Now you have driven around these red walls, walked a bit and read the visitor center histories. Questions remain. Why are the cliffs here and how were they formed? The first answer is tied to pieces of the landscape that you've already seen, the Colorado River and the Echo Cliffs. This land was part of a broad basin that had many layers underlying the surface, some softer and sandy and others harder. At some point, the river started running down through it, using the elevation drop and its sediment to claw its way down, down, down. From above, storms brought water, snow, ice and rain to weaken, fill and split, to erode. The river sank, exposing new layers along its banks and the water ate into those layers. The softer layers near the top gave way, widening the canyon, and leaving piles of rubble at the bottom. Then the river sank into harder layers of limestone. The storms couldn't penetrate the harder layers as quickly, so softer layers continued to recede and the platform was unveiled. The cliffs, Vermilion and Echo, and the platform, Marble, came into being and are still changing. Our earth is a restless place. The cliffs continue to move and the river continues down. The action is moving toward the northeast. If you come back in the future, say in tens of million of years, they will have receded further, may have disappeared, the canyon will likely be wider and the platform larger.

Why "vermilion"? Southwestern earth contains abundant iron, sulfur and manganese, gypsum, red, yellow, blue, white all of them defining colors in the cliffs. It is often barren of vegetation, so the soil colors are often visible. Hence the visible vibrant colors. These colors and their shades will change over time. Early morning and mid-day will give different sights. Wet cliffs will look different than dry ones. Stick around and you'll see all the colors.

Why "Cliffs"? First answer: lots of time and dirt.

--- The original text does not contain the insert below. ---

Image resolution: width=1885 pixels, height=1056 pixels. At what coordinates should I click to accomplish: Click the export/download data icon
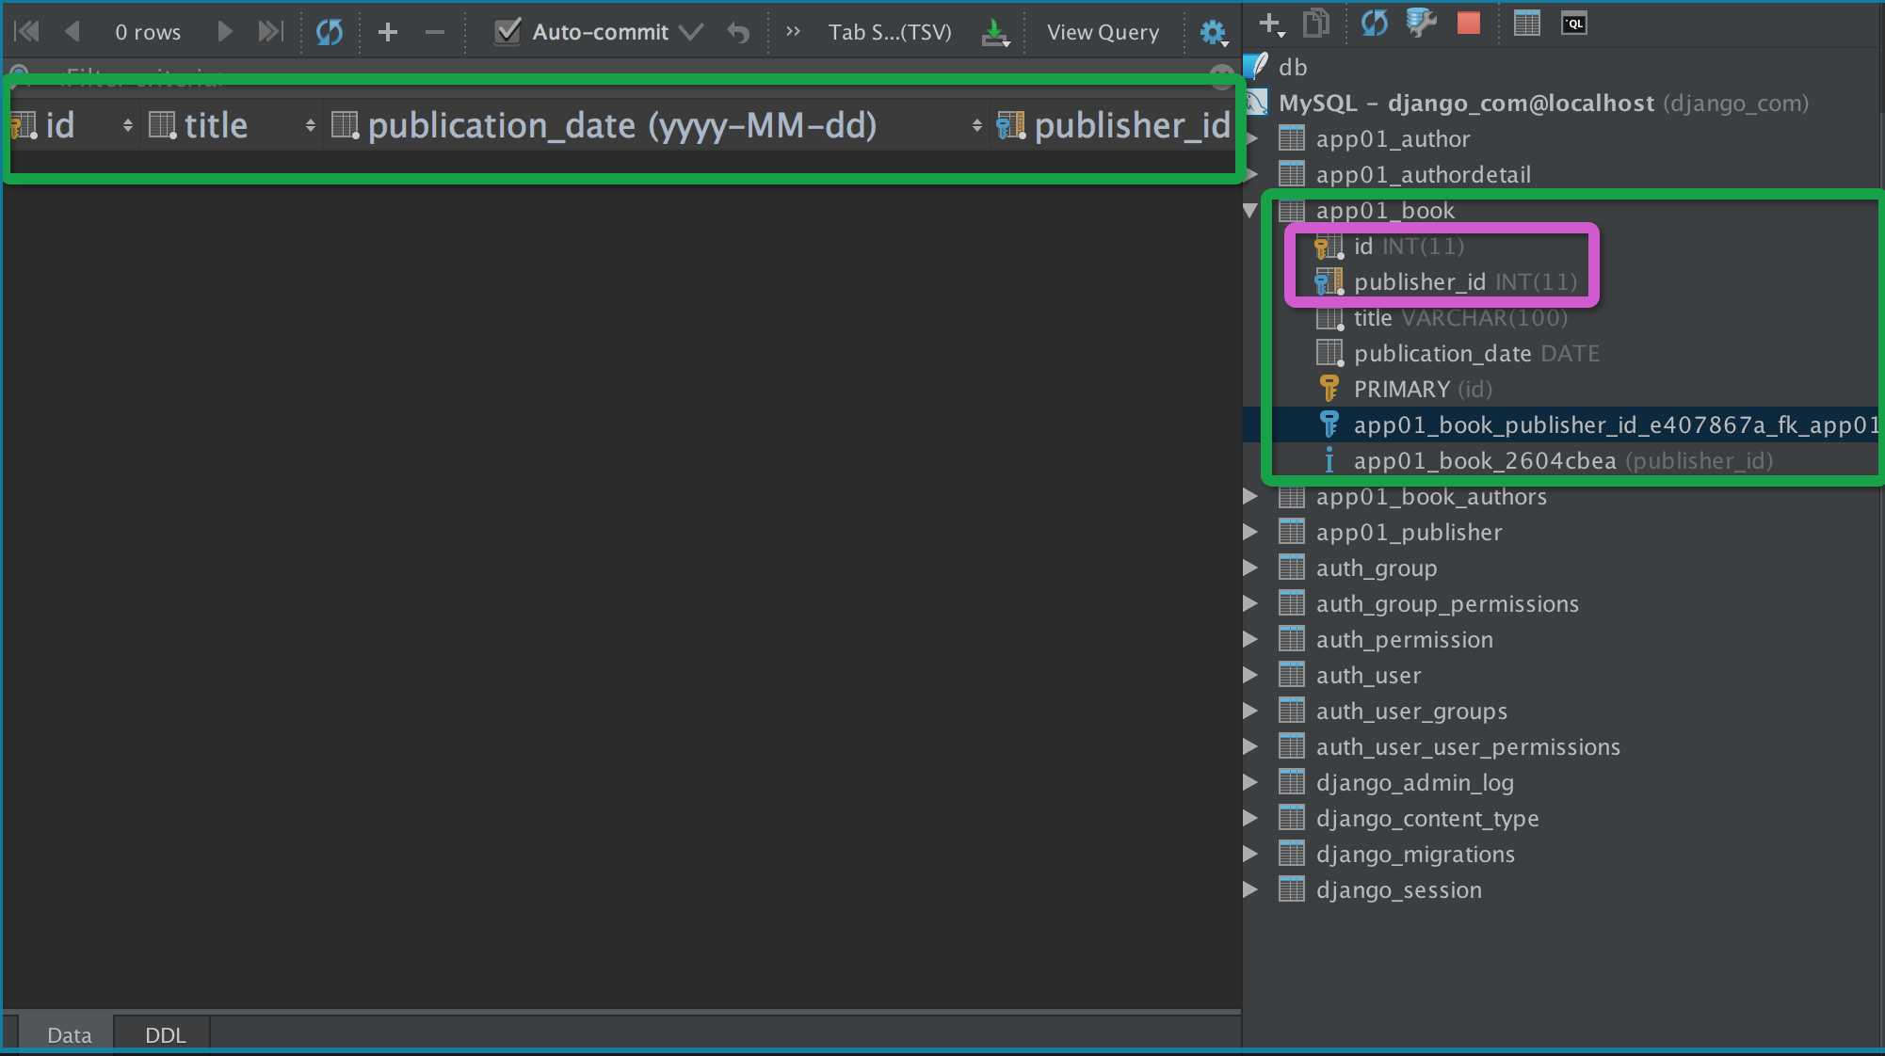pyautogui.click(x=994, y=31)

The earth you see has been created in many different landscapes, oceans, rivers, lakes, dunes, and dunes. The land at the bottom of the cliffs formed under a western ocean landscape 350 million years ago, depositing hard limestone and leaving little sea creature shells embedded in those deposits. Much of the earth above the limestone came from high areas to the south and the east and was carried in large rivers. At times the land was wet and verdant. The top white layer, the dunes on the Navajo Sandstone formed when the landscape turned dry and when dinosaurs were in the middle of their 160 million year run. But the story doesn't stop there. Remember the Grand Staircase? You are not at the top of it here. This earth continued to change, more landscapes were created, burying the earlier materials, filling them with more colors, pushing down, compressing, hardening. These upper layers are gone now, moved elsewhere by the forces of erosion. What is left is battle-hardened, slow to give and resolute.

Second answer: dry climate. The Colorado Plateau is an arid place, west of Powell's Hundredth Meridian. Some climates are wet and erosion marches like an army. A dry climate turns erosion into a slow motion walk. Still relentless, it simply takes longer here. We're lucky to have this window.

These sublime cliffs are ours to see, smell and feel. They don't get the amount of traffic as their neighbors, Grand Canyon and the parks of southern Utah. So we can still have a quiet walk, a creatively challenging hike or even quietly tranquil contemplation. Please enjoy this place and these images.